If conservatism were winning, does anyone doubt that Romney would be running as a conservative? Yet unlike Ronald Reagan and Barry Goldwater, Romney is offering an echo, not a choice. His strategy at the end is to try to sneak into the White House on a chorus of me-too's.

The right is going along because its partisans know Romney has no other option. This, too, is an acknowledgement of defeat, a recognition that the grand ideological experiment heralded by the rise of the tea party has gained no traction. It also means that conservatives don't believe that Romney really believes the moderate mush he's putting forward now.
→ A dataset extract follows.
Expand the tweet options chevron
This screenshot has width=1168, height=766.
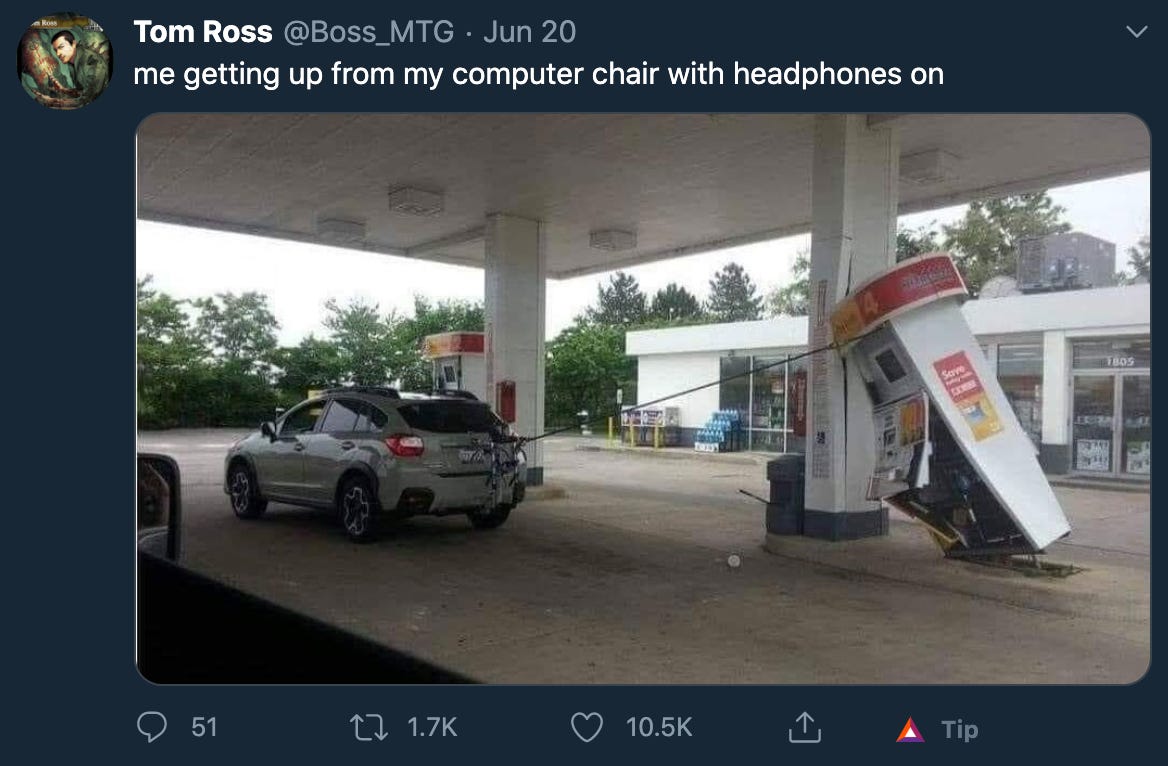pos(1137,31)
Not to put too fine a point on it, but if the conservatives are forgiving Romney because they think he is lying, what should the rest of us think?

Almost all of the analysis of Romney's highly public burning of the right's catechism focuses on such tactical issues as whether his betrayal of principle will help him win over middle-of-the-road women and carry Ohio. What should engage us more is that a movement that won the 2010 elections with a bang is trying to triumph just two years later on the basis of a whimper.

It turns out that there was no profound ideological conversion of the country two years ago. We remain the same moderate and practical country we have long been. In 2010, voters were upset about the economy, Democrats were demobilized, and President Obama wasn't yet ready to fight. All the conservatives have left now is economic unease. So they don't care what Romney says. They are happy to march under a false flag if that is the price of capturing power.

The total rout of the right's ideology, particularly its neoconservative brand, was visible in Monday's debate in which Romney praised one Obama foreign policy initiative after another. He calmly abandoned much of what he had said during the previous 18 months. Gone were the hawkish assaults on Obama's approach to Iraq, Iran, Afghanistan, Israel, China and nearly everywhere else. Romney was all about "peace."

Romney's most revealing line: "We don't want another Iraq." Thus did he bury without ceremony the great Bush-Cheney project. He renounced a war he had once supported with vehemence and enthusiasm.

Then there's budget policy. If the Romney/Paul Ryan budget and tax ideas were so popular, why would the candidate and his sidekick, the one-time devotee of Ayn Rand, be investing so much energy in hiding the most important details of their plans? For that matter, why would Ryan feel obligated to forsake his love for Rand, the proud philosopher of "the virtue of selfishness" and the thinker he once said had inspired his public service?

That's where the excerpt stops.